Tahap Penyelesaian Masalah Konkurensi Sipadan dan Ligitan

Tahap Penyelesaian Masalah Konkurensi Sipadan dan Ligitan

Tahukah Anda hal-hal tentang konkurensi Sipadan dan Ligitan . Sebagai negara kepulauan, Indonesia memiliki lebih dari 27.000 pulau nan tersebar dari Sabang sampai Merauke, dari pulau nan ukurannya kecil tidak berpenghuni hingga pulau berukuran besar nan padat penduduk, seperti Jawa, Sumatera, Kalimantan, Sulawesi, dan Irian. Adanya banyak pulau nan belum berpenghuni dan belum diberi nama membuat konflik mengenai kepemilikan sebuah pulau kerap timbul, misalnya konkurensi Sipadan dan Ligitan.

Pulau Sipadan dan Ligitan terletak di Selat Makassar, yaitu selat nan ada di antara Kalimantan Timur dan Sabah (Malaysia Timur). Luas pulau ini kurang lebih 50.000 meter persegi, sedangkan Pulau Ligitan memiliki luas 18.000 meter persegi.



Awal Mula Persengketaan Pulau Sipadan dan Ligitan

Dimulainya persengketaan kedua pulau ini berawal dari rendezvous hukum bahari pada 1967 dalam rangka membahas batas kontinen antara Indonesia dan Malaysia. Ternyata, Pulau Sipadan dan Pulau Ligitan diklaim menjadi batas wilayah kedua negara tersebut. Indonesia dan Malaysia masing-masing memiliki alasan kuat mengapa pulau tersebut dimasukkan ke wilayahnya.

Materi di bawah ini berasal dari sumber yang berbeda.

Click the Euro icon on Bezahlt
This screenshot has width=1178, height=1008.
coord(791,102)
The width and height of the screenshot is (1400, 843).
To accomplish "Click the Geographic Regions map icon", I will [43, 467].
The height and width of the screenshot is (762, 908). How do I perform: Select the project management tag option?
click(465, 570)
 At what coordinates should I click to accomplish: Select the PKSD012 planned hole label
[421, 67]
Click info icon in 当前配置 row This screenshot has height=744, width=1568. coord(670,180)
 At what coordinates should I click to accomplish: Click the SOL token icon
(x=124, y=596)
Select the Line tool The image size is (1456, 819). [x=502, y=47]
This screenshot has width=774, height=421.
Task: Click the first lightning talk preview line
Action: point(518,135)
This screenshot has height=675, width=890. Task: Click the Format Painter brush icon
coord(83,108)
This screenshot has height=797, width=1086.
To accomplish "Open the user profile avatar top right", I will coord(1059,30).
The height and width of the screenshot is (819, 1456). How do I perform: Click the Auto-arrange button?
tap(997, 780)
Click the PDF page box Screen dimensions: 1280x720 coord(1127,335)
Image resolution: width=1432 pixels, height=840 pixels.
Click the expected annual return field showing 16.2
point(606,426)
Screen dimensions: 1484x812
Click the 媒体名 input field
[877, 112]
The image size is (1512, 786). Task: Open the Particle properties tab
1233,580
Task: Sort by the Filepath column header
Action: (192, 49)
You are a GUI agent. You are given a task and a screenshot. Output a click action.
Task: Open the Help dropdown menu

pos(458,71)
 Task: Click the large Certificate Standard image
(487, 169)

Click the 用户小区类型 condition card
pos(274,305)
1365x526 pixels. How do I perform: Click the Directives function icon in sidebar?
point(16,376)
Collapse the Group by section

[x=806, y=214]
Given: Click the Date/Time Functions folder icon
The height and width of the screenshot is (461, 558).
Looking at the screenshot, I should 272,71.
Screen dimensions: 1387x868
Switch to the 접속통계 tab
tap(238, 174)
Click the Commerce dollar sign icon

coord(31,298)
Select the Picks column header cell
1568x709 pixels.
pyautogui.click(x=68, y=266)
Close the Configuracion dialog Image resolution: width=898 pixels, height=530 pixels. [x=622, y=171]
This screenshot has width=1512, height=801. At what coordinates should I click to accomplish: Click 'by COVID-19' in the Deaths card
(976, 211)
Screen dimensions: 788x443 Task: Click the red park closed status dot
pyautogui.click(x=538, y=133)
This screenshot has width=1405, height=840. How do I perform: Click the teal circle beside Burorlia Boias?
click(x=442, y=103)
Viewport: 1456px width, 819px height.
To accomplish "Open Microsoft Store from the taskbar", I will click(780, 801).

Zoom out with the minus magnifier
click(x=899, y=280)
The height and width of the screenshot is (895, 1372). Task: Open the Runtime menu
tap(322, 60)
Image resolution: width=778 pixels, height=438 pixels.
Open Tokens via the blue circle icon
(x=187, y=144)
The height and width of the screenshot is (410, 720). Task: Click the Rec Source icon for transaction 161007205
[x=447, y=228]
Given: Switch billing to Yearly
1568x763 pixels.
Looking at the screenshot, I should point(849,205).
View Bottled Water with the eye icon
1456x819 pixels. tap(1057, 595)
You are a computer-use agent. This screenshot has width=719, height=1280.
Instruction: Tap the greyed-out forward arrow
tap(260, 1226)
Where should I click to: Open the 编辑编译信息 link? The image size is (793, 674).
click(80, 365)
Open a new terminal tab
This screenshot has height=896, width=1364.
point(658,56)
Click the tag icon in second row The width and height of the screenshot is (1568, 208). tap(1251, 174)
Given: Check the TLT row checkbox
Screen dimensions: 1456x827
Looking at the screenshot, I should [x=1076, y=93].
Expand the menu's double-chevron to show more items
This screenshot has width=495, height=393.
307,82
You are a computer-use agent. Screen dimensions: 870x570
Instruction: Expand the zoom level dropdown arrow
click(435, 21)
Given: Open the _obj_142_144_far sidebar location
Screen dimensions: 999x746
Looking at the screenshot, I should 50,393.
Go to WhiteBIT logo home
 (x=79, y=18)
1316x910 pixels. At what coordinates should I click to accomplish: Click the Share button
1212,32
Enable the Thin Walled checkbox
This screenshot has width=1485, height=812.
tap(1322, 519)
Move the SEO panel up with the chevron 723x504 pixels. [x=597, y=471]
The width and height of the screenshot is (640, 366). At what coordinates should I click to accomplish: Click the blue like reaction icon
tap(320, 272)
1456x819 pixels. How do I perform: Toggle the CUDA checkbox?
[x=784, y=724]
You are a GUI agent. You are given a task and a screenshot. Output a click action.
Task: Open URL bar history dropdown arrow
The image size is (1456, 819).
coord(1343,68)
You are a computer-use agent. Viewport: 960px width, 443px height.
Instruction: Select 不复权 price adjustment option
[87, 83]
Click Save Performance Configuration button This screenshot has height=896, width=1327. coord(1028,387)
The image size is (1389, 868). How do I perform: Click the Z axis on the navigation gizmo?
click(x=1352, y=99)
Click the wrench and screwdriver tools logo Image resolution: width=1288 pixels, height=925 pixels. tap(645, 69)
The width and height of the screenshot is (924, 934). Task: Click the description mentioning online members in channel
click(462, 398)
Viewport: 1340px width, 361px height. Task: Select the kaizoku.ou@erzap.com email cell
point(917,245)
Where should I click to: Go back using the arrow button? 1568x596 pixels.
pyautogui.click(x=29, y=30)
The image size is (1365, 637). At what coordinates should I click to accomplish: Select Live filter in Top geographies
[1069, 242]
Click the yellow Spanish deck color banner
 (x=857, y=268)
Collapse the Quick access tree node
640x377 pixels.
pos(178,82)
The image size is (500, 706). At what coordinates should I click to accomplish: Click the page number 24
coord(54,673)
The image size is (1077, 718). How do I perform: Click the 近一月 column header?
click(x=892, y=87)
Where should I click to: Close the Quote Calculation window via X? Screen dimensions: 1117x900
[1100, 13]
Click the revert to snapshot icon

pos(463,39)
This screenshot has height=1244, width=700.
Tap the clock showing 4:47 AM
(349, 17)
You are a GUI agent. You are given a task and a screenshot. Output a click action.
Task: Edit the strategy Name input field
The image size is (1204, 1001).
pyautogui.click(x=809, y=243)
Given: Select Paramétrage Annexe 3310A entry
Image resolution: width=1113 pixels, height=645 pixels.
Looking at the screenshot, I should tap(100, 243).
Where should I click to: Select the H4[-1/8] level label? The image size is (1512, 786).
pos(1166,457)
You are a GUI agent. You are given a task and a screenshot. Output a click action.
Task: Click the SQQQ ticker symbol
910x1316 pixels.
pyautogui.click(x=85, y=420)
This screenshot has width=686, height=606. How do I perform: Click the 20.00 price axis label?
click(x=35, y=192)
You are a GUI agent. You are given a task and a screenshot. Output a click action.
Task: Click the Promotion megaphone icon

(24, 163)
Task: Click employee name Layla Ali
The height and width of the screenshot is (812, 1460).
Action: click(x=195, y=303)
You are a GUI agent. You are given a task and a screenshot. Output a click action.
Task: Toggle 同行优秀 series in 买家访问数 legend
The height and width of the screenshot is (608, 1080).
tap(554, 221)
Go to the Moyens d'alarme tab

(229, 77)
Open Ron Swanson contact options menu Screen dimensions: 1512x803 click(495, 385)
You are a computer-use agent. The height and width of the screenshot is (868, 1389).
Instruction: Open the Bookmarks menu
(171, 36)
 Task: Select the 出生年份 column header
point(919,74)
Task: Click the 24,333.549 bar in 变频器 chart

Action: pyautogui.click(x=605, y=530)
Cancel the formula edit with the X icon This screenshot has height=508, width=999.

erujuk pada isi pasal IV konveksi Belanda dan Inggris pada 1891, pada intinya Pulau Sipadan dan

Pulau Ligitan ialah bekas jajahan Belanda sehingga kepemilikannya diwariskan pada bangsa Indonesia setelah kemerdekaan Indonesia dinyatakan pada 17 Agustus 1945. Bukti lain nan memperkuat kepemilikan Indonesia atas Pulau Sipadan dan Ligitan ialah keterangan bahwa kedua pulau tersebut merupakan bagian dari kekuasaan kerajaan Kutai nan berdiri di Kalimantan Timur.

Sebaliknya, Malaysia pun juga memiliki bukti nan kuat mengenai kepemilikan kedua Pulau Sipadan dan Ligitan. Berdasarkan perjanjian perbatasan antara Malaysia dan Filipina nan tertuang dalam Traktat Paris pada 1809 serta perjanjian antara Spanyol dan Amerika. Pulau Sipadan dan Pulau Ligitan diwariskan oleh Sultan Sulu pada Malaysia setelah sempat diserahkan pada negara nan menjajah Malaysia.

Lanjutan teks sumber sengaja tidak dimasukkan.